The Dark Side of Digital Twins: Adversarial Attacks on AI-Driven Water Forecasting
Mohammadhossein Homaei, Victor Gonzalez Morales, Oscar Mogollon-Gutierrez, Andres Caro
TL;DR
This paper investigates adversarial threats to AI-driven digital twins for water forecasting, focusing on LSTM-based forecasts and AML attacks such as FGSM and PGD. It introduces Learning Automata (LA) and Random Learning Automata (RLA) strategies to craft undetectable and adaptive perturbations that degrade forecast accuracy, with MAE, RMSE, and MAPE used as evaluation metrics; FGSM can push MAPE above 35% at moderate perturbations. The authors also propose mitigation pathways, including adversarial training, anomaly detection, and secure data pipelines, to bolster resilience of DT water systems.

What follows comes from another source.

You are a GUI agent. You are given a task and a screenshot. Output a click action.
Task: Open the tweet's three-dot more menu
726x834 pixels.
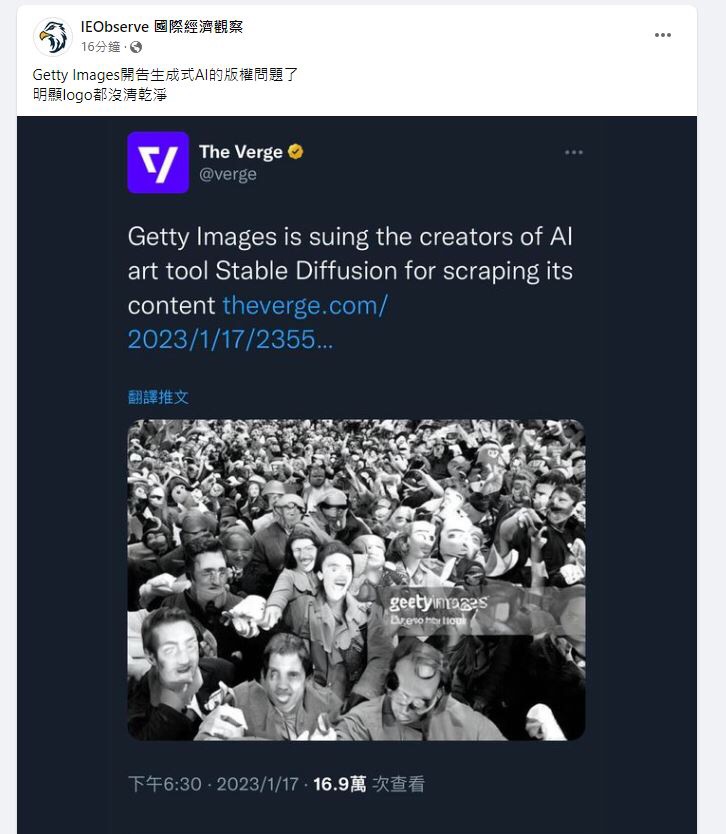[x=574, y=153]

The findings underscore the cybersecurity risks in AI-powered water DTs and highlight the need for robust, multi-layer defenses to maintain reliable forecasting and sustainable water management.
Abstract
Digital twins (DTs) are improving water distribution systems by using real-time data, analytics, and prediction models to optimize operations. This paper presents a DT platform designed for a Spanish water supply network, utilizing Long Short-Term Memory (LSTM) networks to predict water consumption. However, machine learning models are vulnerable to adversarial attacks, such as the Fast Gradient Sign Method (FGSM) and Projected Gradient Descent (PGD). These attacks manipulate critical model parameters, injecting subtle distortions that degrade forecasting accuracy. To further exploit these vulnerabilities, we introduce a Learning Automata (LA) and Random LA-based approach that dynamically adjusts perturbations, making adversarial attacks more difficult to detect. Experimental results show that this approach significantly impacts prediction reliability, causing the Mean Absolute Percentage Error (MAPE) to rise from 26% to over 35%. Moreover, adaptive attack strategies amplify this effect, highlighting cybersecurity risks in AI-driven DTs. These findings emphasize the urgent need for robust defenses, including adversarial training, anomaly detection, and secure data pipelines.